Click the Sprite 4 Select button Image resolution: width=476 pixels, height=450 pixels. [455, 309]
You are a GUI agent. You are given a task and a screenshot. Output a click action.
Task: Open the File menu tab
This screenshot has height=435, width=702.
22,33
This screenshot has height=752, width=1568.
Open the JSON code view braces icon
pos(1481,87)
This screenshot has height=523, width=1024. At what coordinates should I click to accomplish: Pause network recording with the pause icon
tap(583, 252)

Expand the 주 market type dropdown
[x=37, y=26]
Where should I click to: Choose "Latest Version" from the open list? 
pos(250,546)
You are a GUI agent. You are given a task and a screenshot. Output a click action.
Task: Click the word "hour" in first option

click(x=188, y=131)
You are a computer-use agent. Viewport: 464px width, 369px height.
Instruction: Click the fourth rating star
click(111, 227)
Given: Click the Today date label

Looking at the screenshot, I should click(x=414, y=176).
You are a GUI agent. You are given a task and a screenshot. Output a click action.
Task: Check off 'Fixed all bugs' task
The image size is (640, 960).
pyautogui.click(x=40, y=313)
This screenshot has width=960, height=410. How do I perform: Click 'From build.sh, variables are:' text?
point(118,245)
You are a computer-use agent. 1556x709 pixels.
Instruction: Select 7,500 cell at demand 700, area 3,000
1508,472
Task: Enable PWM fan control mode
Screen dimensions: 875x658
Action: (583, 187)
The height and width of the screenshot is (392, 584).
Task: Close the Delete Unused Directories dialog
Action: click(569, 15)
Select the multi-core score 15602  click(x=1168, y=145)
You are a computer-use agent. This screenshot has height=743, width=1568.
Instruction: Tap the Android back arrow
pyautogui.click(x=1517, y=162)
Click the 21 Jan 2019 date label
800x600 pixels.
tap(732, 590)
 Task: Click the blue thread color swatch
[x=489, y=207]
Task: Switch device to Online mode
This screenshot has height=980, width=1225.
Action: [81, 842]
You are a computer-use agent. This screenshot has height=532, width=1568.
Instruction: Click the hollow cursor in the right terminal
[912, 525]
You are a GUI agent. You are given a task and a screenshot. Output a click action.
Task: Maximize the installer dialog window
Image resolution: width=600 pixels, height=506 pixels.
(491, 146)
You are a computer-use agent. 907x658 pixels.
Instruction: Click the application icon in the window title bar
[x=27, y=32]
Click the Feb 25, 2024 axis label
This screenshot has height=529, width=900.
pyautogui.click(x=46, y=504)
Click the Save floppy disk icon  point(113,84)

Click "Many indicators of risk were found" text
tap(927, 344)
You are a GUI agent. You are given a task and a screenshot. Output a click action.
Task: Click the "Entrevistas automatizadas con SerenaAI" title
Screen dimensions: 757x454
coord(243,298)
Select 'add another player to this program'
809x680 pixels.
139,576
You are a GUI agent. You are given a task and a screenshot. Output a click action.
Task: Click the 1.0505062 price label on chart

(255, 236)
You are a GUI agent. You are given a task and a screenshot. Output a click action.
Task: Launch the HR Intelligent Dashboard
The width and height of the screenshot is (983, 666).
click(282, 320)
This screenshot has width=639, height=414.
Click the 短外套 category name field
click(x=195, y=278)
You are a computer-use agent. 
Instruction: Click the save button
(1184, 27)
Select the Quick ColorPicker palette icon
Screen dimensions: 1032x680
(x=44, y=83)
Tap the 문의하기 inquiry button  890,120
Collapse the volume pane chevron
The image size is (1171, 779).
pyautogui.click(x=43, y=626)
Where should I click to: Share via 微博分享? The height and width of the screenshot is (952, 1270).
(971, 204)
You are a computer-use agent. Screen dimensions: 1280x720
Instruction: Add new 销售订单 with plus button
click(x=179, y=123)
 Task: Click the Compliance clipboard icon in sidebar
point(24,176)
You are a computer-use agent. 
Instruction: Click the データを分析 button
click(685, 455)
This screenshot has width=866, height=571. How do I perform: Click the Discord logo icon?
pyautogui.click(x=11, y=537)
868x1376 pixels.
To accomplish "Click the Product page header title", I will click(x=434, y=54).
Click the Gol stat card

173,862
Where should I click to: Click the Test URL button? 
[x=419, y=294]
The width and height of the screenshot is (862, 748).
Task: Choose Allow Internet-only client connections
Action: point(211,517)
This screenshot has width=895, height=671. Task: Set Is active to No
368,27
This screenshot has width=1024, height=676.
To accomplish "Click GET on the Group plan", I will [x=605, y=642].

* The task: Working from the data above, extract solely the lines from the one containing "Select the Quick ColorPicker palette icon" through the one containing "868x1376 pixels.", exactly as they appear, both included.

* Solved problem:
Select the Quick ColorPicker palette icon
Screen dimensions: 1032x680
(x=44, y=83)
Tap the 문의하기 inquiry button  890,120
Collapse the volume pane chevron
The image size is (1171, 779).
pyautogui.click(x=43, y=626)
Where should I click to: Share via 微博分享? The height and width of the screenshot is (952, 1270).
(971, 204)
You are a computer-use agent. Screen dimensions: 1280x720
Instruction: Add new 销售订单 with plus button
click(x=179, y=123)
 Task: Click the Compliance clipboard icon in sidebar
point(24,176)
You are a computer-use agent. 
Instruction: Click the データを分析 button
click(685, 455)
This screenshot has width=866, height=571. How do I perform: Click the Discord logo icon?
pyautogui.click(x=11, y=537)
868x1376 pixels.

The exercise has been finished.